Nicht alle NGOs vertraten diese Linie. Einige favorisierten eine Installation außerhalb der Volksanwaltschaft, da die parteipolitische Unabhängigkeit durch die Bestellpraxis der VolksanwältInnen durch das Parlament nicht zweifelsfrei gewährleistet ist. Das Boltzmann-Institut für Menschenrechte weist in seiner Begutachtung darauf hin, dass die drei mandatsstärksten Parteien im Nationalrat „ein direktes de-facto Entsendungsrecht“ haben. Das hat zur Folge, dass die Entsandten von Koalitionsregierungen nicht notwendiger Weise über die geforderte menschenrechtliche Kompetenz, dafür aber über eine Mehrheit im Kollegialorgan Volksanwaltschaft verfügen. Eine Befürchtung, welche die rot-schwarze Bundesregierung naturgemäß nicht teilte.
Fraglich bleibt, ob die Volksanwaltschaft in dieser Konstruktion die vollständige Anerkennung als „Nationale Menschenrechtsinstitution“ (NHRI) erlangen kann – enem Status, der vollen Zugang zu den UN-Komitees ermöglicht, in denen ein Großteil der internationalen Menschenrechtsarbeit vorangetrieben wird. Beim letzten Akkreditierungsprozess musste sich Österreich erneut mit einem B-Status begnügen und hat deshalb im Menschenrechtssystem der UNO nur Beobachterstatus.
Noch ist nicht abzusehen, wie gut es der Volksanwaltschaft gelingen wird, ihre Spielräume zu nutzen und das Potential freizusetzen, das in der relativ großzügigen Ausstattung steckt.
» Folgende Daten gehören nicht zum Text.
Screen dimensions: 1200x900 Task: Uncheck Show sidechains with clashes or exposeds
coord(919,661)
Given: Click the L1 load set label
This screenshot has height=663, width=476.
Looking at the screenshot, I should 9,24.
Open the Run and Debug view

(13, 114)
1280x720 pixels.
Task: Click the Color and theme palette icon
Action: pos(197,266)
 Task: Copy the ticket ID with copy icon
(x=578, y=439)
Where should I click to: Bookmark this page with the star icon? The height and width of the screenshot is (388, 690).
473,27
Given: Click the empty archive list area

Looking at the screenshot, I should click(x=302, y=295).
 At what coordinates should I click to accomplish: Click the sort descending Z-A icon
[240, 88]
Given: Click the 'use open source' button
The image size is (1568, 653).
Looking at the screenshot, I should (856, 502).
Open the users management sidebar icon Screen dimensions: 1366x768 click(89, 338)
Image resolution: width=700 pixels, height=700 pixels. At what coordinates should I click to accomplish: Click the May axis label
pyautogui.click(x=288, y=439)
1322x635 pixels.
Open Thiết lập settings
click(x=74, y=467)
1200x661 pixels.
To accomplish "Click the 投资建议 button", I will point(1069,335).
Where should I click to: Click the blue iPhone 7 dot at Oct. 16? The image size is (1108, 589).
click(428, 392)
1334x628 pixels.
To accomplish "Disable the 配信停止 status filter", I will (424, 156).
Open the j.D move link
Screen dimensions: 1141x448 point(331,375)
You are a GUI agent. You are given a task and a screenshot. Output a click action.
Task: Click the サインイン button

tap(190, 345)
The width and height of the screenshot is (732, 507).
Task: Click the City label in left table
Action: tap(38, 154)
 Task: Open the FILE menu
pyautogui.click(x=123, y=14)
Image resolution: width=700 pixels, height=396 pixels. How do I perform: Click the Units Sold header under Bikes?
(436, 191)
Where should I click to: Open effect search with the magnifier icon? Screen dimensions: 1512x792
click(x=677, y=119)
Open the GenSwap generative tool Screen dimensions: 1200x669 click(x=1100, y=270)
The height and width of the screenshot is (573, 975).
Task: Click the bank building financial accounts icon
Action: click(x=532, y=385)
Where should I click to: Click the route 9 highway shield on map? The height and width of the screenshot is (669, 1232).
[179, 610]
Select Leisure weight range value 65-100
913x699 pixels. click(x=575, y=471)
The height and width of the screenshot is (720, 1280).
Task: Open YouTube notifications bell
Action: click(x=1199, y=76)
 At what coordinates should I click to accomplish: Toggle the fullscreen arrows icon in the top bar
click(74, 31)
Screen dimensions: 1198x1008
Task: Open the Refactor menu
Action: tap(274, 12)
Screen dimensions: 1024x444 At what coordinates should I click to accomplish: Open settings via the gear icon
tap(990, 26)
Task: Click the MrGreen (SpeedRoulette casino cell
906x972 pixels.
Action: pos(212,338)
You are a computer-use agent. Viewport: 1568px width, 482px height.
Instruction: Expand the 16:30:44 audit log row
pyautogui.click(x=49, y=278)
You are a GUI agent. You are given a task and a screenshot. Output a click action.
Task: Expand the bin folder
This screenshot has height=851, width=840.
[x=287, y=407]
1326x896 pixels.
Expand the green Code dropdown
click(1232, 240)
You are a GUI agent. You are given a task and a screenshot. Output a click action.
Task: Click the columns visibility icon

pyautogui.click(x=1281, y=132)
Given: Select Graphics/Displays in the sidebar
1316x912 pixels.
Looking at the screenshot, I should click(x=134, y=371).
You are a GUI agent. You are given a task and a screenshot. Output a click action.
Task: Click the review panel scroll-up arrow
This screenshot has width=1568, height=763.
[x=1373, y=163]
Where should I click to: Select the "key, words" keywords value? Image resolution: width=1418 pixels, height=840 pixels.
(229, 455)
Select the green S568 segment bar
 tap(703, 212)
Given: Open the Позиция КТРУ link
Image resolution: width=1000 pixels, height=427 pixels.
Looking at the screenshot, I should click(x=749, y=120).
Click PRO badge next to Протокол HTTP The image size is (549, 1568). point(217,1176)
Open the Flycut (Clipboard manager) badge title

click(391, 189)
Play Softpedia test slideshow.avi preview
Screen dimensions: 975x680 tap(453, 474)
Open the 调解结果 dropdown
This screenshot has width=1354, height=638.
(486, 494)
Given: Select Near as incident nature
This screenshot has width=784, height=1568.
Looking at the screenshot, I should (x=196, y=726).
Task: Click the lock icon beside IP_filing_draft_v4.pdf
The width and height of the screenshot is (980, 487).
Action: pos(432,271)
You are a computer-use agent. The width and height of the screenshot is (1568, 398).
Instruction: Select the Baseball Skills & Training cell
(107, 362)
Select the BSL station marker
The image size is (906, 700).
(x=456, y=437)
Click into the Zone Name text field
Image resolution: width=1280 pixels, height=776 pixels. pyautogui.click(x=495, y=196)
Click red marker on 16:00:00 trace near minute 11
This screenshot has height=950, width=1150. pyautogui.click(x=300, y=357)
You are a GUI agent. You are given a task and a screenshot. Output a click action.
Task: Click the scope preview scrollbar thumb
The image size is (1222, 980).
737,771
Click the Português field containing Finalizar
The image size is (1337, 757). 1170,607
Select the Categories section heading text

Maßgeblich wird aber die Fähigkeit sein, die unterschiedlichen Interessen und Motivationen, die in einer derart komplexen Institution verankert sind, zu bündeln und in der Pionierphase der Einrichtung die richtige Mischung aus steuernder Zielvorgabe und Zulassen von Eigeninitiative zu finden.